By Robert A. Vella
I’m saddened to report that former MSNBC host Ed Schultz passed away last Thursday apparently from natural causes. He was 64 year old.
Schultz was best known for his political news talk shows on MSNBC (The Ed Show, 2009-2015) and syndicated radio (The Ed Schultz Show, 2004-2014) which offered a distinctly progressive perspective that was frequently provocative, controversial, and confrontational. His strong left-wing views not only irked conservative Republicans on a regular basis, but also came down hard on liberal establishment politicians like President Obama. No media personality was as critical of Obama for abandoning the public option during the healthcare debates in his first term and for pushing the Trans-Pacific Partnership (TPP) free trade deal in his second term. Schultz’s passion, assertiveness, and grasp of socioeconomic issues scared-off many politicians from appearing on his shows. He often lamented on the air that “Republicans won’t debate me,” and this eventually brought him into conflict with MSNBC executives.
“Big Ed” or “Big Eddie,” as he liked to be called, was born in Virginia and moved to Minnesota to play college football. He signed as a free agent with the NFL’s Oakland Raiders, but his professional football career was short. Afterwards, he became a sportscaster in North Dakota and then a conservative political talk radio host with regional exposure. However, Schultz’s conservative politics began to shift leftwards after he took his radio show on the road. His tour of rural areas brought the reality of poverty clearly into his focus, and his marriage to Wendy Noack in 1998 completed his political transformation from conservative to progressive.
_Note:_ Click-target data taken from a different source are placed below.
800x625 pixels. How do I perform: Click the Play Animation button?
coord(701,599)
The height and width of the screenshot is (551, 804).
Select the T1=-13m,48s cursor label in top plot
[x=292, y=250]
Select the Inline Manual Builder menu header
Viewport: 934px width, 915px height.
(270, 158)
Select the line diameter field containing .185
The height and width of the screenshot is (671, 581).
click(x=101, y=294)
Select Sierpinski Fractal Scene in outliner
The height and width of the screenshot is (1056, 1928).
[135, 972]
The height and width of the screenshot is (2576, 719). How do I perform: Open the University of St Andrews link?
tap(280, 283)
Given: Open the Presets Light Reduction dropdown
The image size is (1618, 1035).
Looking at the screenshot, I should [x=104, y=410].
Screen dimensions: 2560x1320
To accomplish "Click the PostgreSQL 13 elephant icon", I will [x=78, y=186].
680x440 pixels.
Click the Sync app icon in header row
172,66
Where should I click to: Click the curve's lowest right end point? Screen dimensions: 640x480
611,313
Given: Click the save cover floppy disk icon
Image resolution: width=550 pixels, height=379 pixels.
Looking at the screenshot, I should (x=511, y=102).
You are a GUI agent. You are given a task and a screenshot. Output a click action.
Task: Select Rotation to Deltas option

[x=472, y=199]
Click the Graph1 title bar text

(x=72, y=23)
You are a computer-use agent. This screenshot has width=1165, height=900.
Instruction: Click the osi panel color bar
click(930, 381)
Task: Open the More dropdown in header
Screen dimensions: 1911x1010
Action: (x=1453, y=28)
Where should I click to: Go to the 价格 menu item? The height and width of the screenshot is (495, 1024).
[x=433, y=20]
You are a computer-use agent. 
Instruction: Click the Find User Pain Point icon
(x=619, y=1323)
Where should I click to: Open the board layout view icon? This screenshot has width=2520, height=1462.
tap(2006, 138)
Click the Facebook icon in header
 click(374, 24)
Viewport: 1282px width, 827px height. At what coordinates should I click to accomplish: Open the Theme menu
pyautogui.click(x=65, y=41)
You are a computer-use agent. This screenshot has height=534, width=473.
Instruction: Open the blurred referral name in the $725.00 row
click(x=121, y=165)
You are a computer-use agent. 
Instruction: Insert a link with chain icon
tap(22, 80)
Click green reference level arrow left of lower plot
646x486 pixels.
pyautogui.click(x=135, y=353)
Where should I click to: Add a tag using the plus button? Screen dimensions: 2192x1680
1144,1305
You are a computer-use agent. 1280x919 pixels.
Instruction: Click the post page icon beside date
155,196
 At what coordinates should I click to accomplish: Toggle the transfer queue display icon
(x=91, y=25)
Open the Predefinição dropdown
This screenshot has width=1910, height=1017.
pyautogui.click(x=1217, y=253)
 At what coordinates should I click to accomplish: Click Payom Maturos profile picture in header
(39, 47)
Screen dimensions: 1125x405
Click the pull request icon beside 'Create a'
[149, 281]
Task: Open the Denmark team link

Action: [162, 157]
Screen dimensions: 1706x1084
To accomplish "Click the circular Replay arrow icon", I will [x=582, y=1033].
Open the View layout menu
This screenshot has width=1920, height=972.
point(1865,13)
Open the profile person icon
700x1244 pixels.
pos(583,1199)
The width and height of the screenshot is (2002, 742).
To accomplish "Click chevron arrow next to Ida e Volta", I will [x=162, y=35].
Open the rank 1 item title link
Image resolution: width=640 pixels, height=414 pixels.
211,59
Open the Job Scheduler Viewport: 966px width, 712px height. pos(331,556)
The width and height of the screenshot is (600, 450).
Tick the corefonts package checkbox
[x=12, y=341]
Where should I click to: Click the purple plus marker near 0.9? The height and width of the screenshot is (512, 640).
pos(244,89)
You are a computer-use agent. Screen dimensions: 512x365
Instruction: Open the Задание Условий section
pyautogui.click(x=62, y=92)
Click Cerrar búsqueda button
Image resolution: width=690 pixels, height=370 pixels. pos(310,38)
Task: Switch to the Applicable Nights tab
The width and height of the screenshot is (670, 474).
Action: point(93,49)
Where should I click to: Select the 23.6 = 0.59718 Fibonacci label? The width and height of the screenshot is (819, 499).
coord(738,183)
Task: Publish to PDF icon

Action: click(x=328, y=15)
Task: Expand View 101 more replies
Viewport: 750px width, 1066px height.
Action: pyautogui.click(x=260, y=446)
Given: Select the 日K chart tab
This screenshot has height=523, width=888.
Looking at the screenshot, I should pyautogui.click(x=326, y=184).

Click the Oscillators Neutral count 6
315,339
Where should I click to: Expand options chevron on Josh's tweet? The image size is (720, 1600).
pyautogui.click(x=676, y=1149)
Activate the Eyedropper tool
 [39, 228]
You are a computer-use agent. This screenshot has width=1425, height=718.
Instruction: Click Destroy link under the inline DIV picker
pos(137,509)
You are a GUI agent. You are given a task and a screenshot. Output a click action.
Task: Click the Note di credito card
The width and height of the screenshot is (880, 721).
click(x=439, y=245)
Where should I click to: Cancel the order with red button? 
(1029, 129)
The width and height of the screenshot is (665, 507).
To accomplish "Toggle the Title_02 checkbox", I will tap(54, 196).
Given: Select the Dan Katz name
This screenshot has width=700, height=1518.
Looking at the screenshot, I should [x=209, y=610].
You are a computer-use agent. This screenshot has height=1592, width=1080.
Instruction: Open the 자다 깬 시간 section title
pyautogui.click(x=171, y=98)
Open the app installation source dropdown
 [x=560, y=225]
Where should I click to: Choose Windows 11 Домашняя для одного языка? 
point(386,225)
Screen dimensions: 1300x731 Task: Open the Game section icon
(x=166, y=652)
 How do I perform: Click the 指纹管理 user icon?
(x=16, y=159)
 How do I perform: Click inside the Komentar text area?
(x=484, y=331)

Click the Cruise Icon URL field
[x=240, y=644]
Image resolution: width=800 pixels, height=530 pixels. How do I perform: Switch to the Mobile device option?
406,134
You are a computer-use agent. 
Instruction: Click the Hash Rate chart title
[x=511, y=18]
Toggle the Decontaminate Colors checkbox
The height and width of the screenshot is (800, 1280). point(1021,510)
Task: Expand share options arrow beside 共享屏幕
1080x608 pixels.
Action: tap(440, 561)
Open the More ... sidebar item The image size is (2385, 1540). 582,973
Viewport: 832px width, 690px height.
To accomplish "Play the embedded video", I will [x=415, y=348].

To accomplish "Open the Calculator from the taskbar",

Schultz’s firebrand style of progressivism was so classically reminiscent of the Progressive Era of a century ago, that I cited him in one of my essays on the topic (see: The difference between Liberals and Progressives and why it matters).
If there ever was a true modern-day champion for working people and those disadvantaged by corporatism and neoliberal economic policies, surely Ed Schultz tops that list. He will be missed.